◆ **ORDEN DE TRABAJO**
Reescribe el fragmento sobre la expresión ante la muerte empezando en las palabras "La tradición social" y terminando después de "repiten a menudo.", y reemplaza "panegírico" por "elogio fúnebre".

◆ **FRAGMENTO DEL DOCUMENTO**
La tradición social da a la gente, en menor medida que antes, formas de expresión estereotipadas, de comportamientos estandarizados que pudieran aliviar la fuerte carga emotiva que conllevan tales situaciones. A los oídos de muchas personas jóvenes los recursos retóricos de la vieja sociedad, como el clásico panegírico o el poema, pueden sonar cursis o rancios. Y no existen todavía, que sepamos, nuevos instrumentos que puedan alinearse con los patrones de sensibilidad y comportamiento presente que aligeren las situaciones vitales críticas que se repiten a menudo.
Los límites a las expresiones
Hablar o dirigirse a los moribundos sin inhibición alguna suele ser muy difícil. Únicamente la rutina institucionalizada de los hospitales configura socialmente la situación del final de la vida, pero contribuye a crear unas formas de gran pobreza emotiva y mucho más al relegamiento a la soledad del moribundo.

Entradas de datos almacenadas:
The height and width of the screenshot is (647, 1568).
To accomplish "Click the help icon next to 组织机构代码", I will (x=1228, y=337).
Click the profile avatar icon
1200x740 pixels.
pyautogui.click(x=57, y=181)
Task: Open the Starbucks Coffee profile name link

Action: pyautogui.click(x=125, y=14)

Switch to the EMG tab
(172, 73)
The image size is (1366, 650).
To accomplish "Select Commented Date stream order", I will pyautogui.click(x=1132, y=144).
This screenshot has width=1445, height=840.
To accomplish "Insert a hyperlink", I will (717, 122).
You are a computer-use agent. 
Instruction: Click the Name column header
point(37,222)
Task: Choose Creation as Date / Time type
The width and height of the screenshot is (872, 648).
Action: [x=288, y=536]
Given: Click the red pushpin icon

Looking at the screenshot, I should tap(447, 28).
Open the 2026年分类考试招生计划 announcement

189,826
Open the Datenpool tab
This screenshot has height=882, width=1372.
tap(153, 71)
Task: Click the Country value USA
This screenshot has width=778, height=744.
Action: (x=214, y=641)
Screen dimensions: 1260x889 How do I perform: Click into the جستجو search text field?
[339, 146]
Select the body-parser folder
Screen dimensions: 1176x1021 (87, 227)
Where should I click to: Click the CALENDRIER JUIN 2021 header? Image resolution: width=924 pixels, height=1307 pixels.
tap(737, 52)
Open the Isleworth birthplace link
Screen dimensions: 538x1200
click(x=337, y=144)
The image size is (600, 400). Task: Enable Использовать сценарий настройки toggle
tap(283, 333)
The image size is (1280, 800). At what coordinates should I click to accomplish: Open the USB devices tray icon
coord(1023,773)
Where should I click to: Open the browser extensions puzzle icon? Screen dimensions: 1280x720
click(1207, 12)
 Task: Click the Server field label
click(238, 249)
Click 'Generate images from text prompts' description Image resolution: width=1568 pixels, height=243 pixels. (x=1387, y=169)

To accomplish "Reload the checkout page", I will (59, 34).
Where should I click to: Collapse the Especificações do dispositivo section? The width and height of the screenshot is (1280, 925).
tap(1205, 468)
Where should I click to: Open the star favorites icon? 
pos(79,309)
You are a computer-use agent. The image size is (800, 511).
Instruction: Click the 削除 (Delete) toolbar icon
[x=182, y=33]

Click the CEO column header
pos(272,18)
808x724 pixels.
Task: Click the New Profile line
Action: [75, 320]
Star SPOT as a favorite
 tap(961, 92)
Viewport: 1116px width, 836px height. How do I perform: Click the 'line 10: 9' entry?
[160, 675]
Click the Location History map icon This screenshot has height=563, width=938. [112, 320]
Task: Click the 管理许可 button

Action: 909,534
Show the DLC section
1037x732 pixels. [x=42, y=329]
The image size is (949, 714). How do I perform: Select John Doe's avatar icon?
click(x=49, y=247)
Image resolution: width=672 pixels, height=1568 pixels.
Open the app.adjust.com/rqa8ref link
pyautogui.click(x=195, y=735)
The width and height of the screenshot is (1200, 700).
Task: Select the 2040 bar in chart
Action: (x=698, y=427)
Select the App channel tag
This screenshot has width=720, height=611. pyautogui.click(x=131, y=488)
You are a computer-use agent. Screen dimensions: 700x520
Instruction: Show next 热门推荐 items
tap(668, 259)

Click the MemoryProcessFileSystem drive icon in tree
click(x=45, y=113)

◆ **TAREA COMPLETADA**
La tradición social da a la gente, en menor medida que antes, formas de expresión estereotipadas, de comportamientos estandarizados que pudieran aliviar la fuerte carga emotiva que conllevan tales situaciones. A los oídos de muchas personas jóvenes los recursos retóricos de la vieja sociedad, como el clásico elogio fúnebre o el poema, pueden sonar cursis o rancios. Y no existen todavía, que sepamos, nuevos instrumentos que puedan alinearse con los patrones de sensibilidad y comportamiento presente que aligeren las situaciones vitales críticas que se repiten a menudo.